At the 2017 and 2019 elections, Jeremy Corbyn went further and promised to abolish fees. As a long-term advocate of ‘free education’, Corbyn was at least consistent. But there was less clarity over what would happen to students’ living costs or the stock of debt already accrued.
During the last Labour leadership election, Keir Starmer said: “Labour must stand by its commitment to end the national scandal of spiralling student debt and abolish tuition fees.” But for much of the time since, he has been running away from this commitment. When asked about his pledge in this week’s Observer, he said “the financial situation has changed”.
So we are left with half a policy in the sense that the Labour leadership seems clear on which elements of the current system they want to eradicate – high fees, large debts – but remain uncertain over what to replace them with.
The parable of Nick Clegg suggests Starmer is right to revisit his commitment. Unlike most LabourList authors, I stood for the Conservatives – in the student seat of Cambridge – at the 2010 general election. In this role, I gatecrashed the Lib Dem meeting during which Nick Clegg signed his infamous pledge “to vote against any increase in fees in the next parliament”.
It was as clear then, before the 2010 election, as it was afterwards that it was a silly policy that would do nothing to improve access to higher education. If you want well-funded universities with lots of places – and the number of school leavers is growing every year – then you cannot sensibly fund higher education solely from general taxation.
That is why Clegg himself tried to change his policy before the 2010 election, but his party stopped him from doing so. The big error Clegg then made was to slavishly follow his members by putting the pledge at the heart of the Lib Dems’ election campaign, rather than telling the truth about his intentions before entering office.
The current uncertainty over Labour’s policy has led close observers to think we are in line for another independent review of higher education finance. This tactic worked for Major and Blair and, later, Brown and Cameron by keeping higher education finance off the radar at the 1997 and 2010 elections. Can the trick be repeated a third time? It seems unlikely.
The Dearing review of 1997 and the Browne review of 2010 were cross-party reviews, but the Conservatives are currently implementing their own Augar review of 2019. So they have less incentive to play ball this time. Moreover, as Harold Wilson said, reviews “take minutes and waste years”, and high inflation is hitting educational institutions and students hard now.
Another common idea in Labour circles is to revisit the idea of a graduate tax. Advocates say this could retain the concept of a ‘graduate contribution’ while eradicating the concept of ‘debt’. There are lots of practical reasons why a graduate tax is a really bad idea, but it remains the favourite approach among those who want to deliver redistribution by stealth.
One new problem, revealed for the first time by new polling of students that we have issued today, is that only 4% of full-time undergraduates – one in 25 – like the idea of a graduate tax. ‘Read my lips: more new taxes’ is not an election-winning strategy, especially among younger people looking forward to getting their first job.
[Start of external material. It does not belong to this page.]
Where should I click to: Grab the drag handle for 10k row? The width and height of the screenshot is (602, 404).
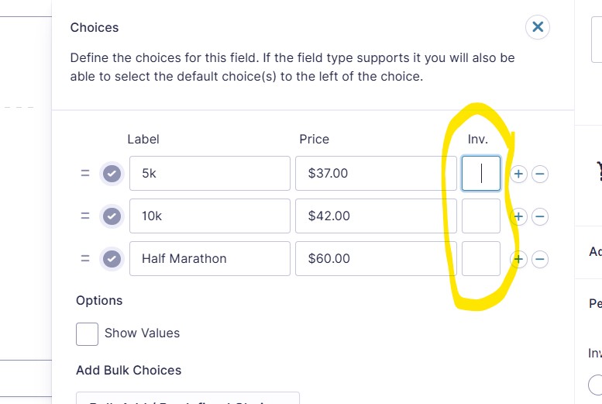(85, 216)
So Starmer is wise to review the Labour policy on student funding, but the right answer may be staring him in the face. In the one part of the UK where Labour are in power, Wales, the Labour administration (with, originally, the help of the Lib Dems) has implemented a policy that broadly works and which has enjoyed the support of universities and students.
In short, the system rests on a combination of high tuition fees and loans, as in England, but also generous maintenance support. The Welsh system includes maintenance grants (abolished in England in 2016) alongside loans and, unlike in England, hard-pressed parents are not expected to contribute. In 2023/24, an English student living away from home will get under £10,000 a year on which to live, but a Welsh student will get £10,710.
Our polling shows over half of students like the Welsh model best. It perhaps now needs a few tweaks to respond to the current high inflation, but it has delivered secure incomes for both universities and students. So the best way for Starmer to tackle his higher education funding problem is to pick up the phone to Mark Drakeford.